もともとはエジプトのルクソール神殿にあったオベリスクのひとつで、ラムセス2世が発注した第19王朝のものだ。このオベリスクはマグマ岩であるシーナイトでできており、高さ23メートル、重さ230トン。ラムセス2世のカルトゥーシュを含むヒエログリフの碑文で覆われており、その中で王はアメンラー神に供物を捧げている。頂上には、ブロンズで覆われ、金箔で覆われた3.60メートルのピラミディオンがある。

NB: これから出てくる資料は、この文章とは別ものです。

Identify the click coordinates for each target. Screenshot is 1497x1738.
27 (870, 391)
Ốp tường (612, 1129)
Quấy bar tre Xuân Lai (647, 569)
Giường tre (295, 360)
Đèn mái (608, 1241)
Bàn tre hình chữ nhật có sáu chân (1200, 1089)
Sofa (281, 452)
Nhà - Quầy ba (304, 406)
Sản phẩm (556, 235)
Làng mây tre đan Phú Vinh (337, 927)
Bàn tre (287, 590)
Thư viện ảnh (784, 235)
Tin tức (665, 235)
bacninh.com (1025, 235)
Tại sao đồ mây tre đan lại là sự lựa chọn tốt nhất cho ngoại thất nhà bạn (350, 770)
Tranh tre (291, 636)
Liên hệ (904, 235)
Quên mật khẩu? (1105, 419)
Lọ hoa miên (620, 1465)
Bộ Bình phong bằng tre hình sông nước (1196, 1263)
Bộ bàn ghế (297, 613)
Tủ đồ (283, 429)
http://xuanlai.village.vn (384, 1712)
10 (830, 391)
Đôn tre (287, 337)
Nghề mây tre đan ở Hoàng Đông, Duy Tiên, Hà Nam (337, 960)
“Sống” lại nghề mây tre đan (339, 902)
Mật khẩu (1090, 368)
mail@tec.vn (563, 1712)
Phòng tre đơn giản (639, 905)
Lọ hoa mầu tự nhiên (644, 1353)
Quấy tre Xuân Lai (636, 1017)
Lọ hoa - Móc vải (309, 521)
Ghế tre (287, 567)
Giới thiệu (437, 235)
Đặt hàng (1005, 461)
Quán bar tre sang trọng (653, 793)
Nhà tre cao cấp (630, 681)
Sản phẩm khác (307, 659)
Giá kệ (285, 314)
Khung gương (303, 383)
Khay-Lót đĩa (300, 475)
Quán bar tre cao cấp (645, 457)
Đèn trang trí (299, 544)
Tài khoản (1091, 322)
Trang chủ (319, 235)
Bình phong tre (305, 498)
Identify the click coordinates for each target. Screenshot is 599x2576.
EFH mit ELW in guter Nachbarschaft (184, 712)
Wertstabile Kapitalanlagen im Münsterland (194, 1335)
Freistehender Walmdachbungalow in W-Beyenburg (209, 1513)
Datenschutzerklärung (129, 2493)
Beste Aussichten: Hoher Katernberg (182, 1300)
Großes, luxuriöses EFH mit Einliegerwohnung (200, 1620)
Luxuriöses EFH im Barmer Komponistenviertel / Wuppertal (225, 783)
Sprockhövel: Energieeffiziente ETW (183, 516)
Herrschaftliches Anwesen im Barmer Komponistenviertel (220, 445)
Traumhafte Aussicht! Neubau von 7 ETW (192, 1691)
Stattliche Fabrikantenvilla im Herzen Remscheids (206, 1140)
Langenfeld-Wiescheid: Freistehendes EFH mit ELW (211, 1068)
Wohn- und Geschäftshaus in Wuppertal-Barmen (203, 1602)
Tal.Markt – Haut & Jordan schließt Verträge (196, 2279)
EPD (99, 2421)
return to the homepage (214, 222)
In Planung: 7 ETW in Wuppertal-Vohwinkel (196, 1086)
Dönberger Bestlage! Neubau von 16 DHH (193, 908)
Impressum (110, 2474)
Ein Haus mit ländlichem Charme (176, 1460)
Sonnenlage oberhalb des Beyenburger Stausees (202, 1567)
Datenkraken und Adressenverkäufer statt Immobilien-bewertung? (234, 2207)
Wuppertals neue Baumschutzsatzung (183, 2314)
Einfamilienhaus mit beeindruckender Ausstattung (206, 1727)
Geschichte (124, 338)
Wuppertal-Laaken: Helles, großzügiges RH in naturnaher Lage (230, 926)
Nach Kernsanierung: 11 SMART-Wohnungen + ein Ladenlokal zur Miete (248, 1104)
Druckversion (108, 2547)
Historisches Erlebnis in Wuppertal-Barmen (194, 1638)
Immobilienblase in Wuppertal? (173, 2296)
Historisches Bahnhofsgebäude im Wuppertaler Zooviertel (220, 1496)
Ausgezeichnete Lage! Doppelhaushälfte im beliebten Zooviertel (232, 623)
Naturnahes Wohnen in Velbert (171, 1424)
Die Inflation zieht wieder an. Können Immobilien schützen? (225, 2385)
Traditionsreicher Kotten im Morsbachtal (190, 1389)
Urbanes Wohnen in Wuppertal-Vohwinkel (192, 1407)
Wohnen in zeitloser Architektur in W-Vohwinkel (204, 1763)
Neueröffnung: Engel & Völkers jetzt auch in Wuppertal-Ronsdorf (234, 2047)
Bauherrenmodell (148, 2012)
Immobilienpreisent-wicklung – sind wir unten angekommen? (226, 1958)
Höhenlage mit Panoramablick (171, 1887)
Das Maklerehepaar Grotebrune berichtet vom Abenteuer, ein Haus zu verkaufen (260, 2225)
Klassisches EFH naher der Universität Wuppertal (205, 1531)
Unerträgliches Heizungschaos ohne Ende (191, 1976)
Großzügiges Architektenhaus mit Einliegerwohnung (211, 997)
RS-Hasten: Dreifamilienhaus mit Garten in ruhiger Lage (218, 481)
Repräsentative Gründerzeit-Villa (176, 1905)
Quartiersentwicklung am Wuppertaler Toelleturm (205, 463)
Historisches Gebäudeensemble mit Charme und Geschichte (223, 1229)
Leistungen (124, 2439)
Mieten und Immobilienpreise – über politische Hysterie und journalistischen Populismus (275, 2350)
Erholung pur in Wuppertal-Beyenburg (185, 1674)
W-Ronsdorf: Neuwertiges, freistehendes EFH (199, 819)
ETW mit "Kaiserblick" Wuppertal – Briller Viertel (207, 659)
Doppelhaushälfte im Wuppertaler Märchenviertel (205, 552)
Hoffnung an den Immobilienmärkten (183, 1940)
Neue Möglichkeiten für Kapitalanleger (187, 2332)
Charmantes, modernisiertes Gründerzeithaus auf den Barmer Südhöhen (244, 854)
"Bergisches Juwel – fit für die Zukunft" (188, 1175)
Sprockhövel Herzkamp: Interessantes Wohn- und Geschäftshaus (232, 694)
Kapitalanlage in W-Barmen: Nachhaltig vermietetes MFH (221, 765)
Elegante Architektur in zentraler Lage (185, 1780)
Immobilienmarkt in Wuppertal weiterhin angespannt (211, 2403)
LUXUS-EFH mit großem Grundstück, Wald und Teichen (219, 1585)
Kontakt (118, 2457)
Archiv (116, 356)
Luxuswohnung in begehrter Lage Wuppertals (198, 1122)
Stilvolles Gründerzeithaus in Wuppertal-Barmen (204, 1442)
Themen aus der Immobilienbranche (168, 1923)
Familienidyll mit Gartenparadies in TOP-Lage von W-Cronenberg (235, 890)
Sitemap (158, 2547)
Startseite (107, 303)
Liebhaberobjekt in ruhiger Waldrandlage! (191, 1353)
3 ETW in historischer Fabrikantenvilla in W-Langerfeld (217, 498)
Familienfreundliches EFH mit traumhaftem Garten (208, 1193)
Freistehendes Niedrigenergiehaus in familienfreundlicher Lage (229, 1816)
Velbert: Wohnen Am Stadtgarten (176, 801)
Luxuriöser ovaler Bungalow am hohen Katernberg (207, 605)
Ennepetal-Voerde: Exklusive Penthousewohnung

このモニュメントは1836年にコンコルド広場に移された。もともとは、エジプト総督メヘメト・アリからフランスへの親善の印として、ジャン=フランソワ・シャンポリオンの同意を得て贈られたものだった。2本のオベリスクが提供されたが、1本だけが伐採され、フランスに運ばれた。ルイ=フィリップ1世は1845年、その代わりに銅製の時計を提供し、それは現在カイロの城塞に飾られている。エジプトを離れることのなかった2本目のオベリスクは、フランソワ・ミッテランが就任後7年の間に正式に返還した。
現在、オベリスクはチュイルリー公園、ルーブル美術館、ピラミッドの真向かいにあるコンコルド広場に堂々とそびえ立っている。また、マドレーヌ教会、シャンゼリゼ通り、ブルボン宮にも面しており、写真家や観光客の人気スポットとなっている。
知っておくといいこと:エジプト人によると、オベリスクと引き換えに提供された時計は動かなかったという。少なくとも、輸送中に破損したのではないかとカイロの人々は今日までそう言っている。